IBM-PwC Deal Gets EU Nod

IBM’s $3.5 billion
acquisition
of the PricewaterhouseCoopers’ consulting arm cleared it
final hurdle Monday, when the European Commission gave its stamp of
approval. The merger is expected to close shortly.

The deal creates a technology services giant with IBM’s Global Services unit
reaching 80,000 employees with the addition of PwC Consulting’s 30,000. Yet,
with competition from other huge consulting firms, like EDS, the Commission
found that IBM would face considerable market pressure in the technology
services industry, which Gartner Dataquest recently pegged as worth $557.4
million in 2002.

“That analysis carried out by the Commission confirmed that IBM’s
post-merger share of the market for IT services will not raise any
competition concern given the marginal nature of the market share additions
from PwC Consulting and the significant number of global viable competitors,
as well as the large number of local or regional competitors, that the
merged entity will continue to face in Europe,” the Commission stated.

The Commission finding follows the Justice Department’s OK of the merger
earlier this month, when the 30-day federal
waiting period for regulatory objection to deal passed
. While the
approval was expected, the Commission’s antitrust arm in the past has
stepped in to block U.S. mergers that it has found would create a dominant
position for a company in Europe.

Last year, the Commission blocked General Electric’s $42 billion merger with
Honeywell, which would have been the biggest industrial merger ever. In the
case of the AOL-Time Warner mega-merger, the Commission forced the company
to cut some ties with Bertelsmann.

After toying with spinning off the consulting unit in an IPO,
PricewaterhouseCoopers decided to sell PwC to untangle its consulting and
auditing businesses in the wake of the accounting scandals sweeping
corporate America, striking a deal with IBM in late July.

PwC’s partners approved the deal Sept. 12, leaving the EU’s review as the
last remaining obstacle. The Commission investigated the combination’s
ability to bundle together IT products and services, but concluded that it
was not strong enough in any of these areas to cause anti-competitive
concerns.

IBM’s biggest worry now will be that continued economic uncertainly,
further exacerbated by a possible war with Iraq, will continue to drag on
already sluggish corporate tech spending.

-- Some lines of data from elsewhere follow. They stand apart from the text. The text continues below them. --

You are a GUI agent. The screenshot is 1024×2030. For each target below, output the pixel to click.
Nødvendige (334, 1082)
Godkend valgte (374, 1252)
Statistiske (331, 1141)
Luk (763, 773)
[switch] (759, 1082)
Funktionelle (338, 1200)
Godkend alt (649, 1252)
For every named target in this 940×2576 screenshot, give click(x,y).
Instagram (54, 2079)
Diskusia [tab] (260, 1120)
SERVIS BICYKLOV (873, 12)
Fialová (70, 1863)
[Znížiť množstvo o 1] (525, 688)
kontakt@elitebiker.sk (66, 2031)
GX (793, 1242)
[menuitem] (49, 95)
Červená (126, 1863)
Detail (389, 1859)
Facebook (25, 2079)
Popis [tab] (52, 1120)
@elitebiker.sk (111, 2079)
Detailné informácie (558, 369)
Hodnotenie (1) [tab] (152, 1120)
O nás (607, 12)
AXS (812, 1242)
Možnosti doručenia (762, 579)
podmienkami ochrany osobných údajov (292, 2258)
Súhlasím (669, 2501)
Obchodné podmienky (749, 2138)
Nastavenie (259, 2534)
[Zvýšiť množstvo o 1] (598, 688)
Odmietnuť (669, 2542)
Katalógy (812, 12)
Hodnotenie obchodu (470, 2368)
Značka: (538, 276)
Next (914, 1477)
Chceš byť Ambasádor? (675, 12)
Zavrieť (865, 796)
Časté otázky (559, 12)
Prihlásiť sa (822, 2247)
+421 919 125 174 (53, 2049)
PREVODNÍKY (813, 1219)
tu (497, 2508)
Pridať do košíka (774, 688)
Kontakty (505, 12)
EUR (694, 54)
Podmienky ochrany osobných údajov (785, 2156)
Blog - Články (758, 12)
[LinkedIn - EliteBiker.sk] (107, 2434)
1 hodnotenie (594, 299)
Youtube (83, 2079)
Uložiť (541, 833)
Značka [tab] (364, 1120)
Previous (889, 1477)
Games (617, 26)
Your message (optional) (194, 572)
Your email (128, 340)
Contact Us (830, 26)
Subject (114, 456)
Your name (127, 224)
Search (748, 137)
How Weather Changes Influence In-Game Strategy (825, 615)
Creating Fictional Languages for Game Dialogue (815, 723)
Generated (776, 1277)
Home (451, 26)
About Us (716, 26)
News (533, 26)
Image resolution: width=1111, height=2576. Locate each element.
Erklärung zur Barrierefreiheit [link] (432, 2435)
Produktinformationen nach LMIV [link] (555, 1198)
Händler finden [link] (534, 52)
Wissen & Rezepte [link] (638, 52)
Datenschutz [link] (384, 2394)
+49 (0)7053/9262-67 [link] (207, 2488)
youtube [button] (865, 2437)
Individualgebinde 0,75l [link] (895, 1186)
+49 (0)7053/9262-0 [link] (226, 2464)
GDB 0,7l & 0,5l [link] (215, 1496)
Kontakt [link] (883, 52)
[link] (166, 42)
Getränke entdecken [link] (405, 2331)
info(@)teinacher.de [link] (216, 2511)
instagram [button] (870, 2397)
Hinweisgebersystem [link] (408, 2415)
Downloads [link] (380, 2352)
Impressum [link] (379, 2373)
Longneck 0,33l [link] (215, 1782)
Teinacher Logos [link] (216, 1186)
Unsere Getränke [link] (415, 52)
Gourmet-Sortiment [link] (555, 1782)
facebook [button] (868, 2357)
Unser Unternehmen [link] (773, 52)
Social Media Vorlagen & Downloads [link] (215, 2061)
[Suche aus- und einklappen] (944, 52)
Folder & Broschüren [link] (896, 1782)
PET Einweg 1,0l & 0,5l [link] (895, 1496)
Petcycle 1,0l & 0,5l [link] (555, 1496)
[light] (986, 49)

The market for computer services has has remained
sluggish
, with researcher Giga Information Group recently reporting
spending on IT services would remain flat this year after incremental growth
in 2001. Services and outsourcing powered the technology-spending boom in
1999 and 2000, growing at a 20 percent clip.

Last month, IBM, which has the largest computer services practice in the
industry, reported its global services revenue fell for the third straight
quarter. Meanwhile, No. 2 computer services company EDS issued a revenue
warning last week, reporting customers had put off new services deals.